Metro Apps Sleeping Feature

The Metro apps aren’t purely aesthetic. Some of the Metro apps features: Sleep, Hibernate. Kudos to Microsoft!

Microsoft has revealed another feature of the Metro apps in Windows 8: they can go to sleep

Just like a desktop or laptop, Metro apps can hibernate or sleep to save memory. This isn’t just down to users, either: they suspend themselves when not in use.

Apps that play music in the background or send and receive messages will be able to use multitasking APIs, though the majority of apps will just suspend. That means, like on iOS, you can have apps open in a frozen state and switch between them to resume from that point. The video is available to test now in the Windows 8 Consumer Preview, and appears to be almost instantaneous judging by Microsoft’s own system.

Memory will still be allocated to individual apps, but Microsoft has developed a system to reclaim memory from suspended apps (this is unlike iOS, which eventually closes apps if memory is low). If the OS or apps require memory, Windows 8 writes the working private set of an app to free up memory. This is similar to hibernation, which suspends Windows to avoid using power but doesn’t shut down the OS completely, resulting in faster boot up times.

Desktop apps in the past have always used RAM in the background, and wouldn’t suspend activity. This is known as paging, where data is stored to disk and retrieved if internal RAM is used up. The new system in Metro will avoid this.

Boot times differ

Microsoft says resume times for apps will vary, probably due to different sizes, if the hibernation technique is used. However, the company said it is working on ways to make the process as efficient as possible. Microsoft said that they expect many apps will take less than a second to resume.
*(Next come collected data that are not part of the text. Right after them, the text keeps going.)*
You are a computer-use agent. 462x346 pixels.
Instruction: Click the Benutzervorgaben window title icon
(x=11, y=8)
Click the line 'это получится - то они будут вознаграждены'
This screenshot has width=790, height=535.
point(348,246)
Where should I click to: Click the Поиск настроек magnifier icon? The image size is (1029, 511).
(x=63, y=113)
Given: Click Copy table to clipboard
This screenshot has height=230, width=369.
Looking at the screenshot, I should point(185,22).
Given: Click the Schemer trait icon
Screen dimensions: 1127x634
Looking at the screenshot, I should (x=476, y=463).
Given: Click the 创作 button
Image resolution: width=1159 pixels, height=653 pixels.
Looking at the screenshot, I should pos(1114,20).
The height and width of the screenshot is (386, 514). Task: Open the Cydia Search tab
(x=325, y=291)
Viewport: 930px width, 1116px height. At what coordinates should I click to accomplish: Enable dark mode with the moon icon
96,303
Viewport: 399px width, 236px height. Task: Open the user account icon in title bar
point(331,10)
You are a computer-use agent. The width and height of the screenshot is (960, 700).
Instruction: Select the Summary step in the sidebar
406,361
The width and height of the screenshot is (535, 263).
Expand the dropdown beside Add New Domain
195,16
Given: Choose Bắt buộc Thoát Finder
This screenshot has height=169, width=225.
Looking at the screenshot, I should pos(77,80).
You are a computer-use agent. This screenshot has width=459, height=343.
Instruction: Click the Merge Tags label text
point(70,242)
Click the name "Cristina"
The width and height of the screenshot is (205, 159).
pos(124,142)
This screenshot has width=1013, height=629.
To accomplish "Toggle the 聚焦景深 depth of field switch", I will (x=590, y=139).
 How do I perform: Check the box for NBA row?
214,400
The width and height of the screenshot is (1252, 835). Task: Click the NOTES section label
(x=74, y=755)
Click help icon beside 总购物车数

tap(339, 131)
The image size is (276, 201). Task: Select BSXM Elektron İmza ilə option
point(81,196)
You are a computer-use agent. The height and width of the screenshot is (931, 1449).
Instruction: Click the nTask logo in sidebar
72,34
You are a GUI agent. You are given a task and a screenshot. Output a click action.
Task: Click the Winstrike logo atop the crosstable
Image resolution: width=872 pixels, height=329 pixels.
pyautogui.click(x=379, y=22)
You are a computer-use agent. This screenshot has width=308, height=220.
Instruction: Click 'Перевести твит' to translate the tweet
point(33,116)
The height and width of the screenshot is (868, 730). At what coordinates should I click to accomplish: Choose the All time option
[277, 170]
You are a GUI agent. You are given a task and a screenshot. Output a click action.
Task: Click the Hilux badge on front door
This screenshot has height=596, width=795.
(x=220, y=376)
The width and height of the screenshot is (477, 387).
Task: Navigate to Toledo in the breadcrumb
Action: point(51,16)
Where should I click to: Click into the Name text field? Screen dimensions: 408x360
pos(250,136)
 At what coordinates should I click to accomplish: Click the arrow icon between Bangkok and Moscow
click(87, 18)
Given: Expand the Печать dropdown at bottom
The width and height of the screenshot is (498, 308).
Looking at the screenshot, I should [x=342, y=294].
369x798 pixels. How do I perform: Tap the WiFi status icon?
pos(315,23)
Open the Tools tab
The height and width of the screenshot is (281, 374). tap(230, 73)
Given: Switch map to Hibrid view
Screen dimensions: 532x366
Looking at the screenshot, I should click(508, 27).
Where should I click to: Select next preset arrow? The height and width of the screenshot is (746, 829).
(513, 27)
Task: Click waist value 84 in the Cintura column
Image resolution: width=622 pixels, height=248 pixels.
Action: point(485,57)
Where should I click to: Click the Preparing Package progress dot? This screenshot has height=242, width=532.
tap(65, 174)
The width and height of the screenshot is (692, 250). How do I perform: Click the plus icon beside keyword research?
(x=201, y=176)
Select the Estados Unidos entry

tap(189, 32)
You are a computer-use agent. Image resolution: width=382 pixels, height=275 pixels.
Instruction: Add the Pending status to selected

It sounds like a great system if it works in practice, especially in Metro. For tablet-only devices particularly, users will likely open lots of apps and leave them open. That’ll happen across casual and ‘hardcore’ users, because people use apps out of curiosity to check the weather or when a sports game is happening. iOS devices handle lots of apps and, with faster chips and more RAM, rarely slow down to where it is noticeable.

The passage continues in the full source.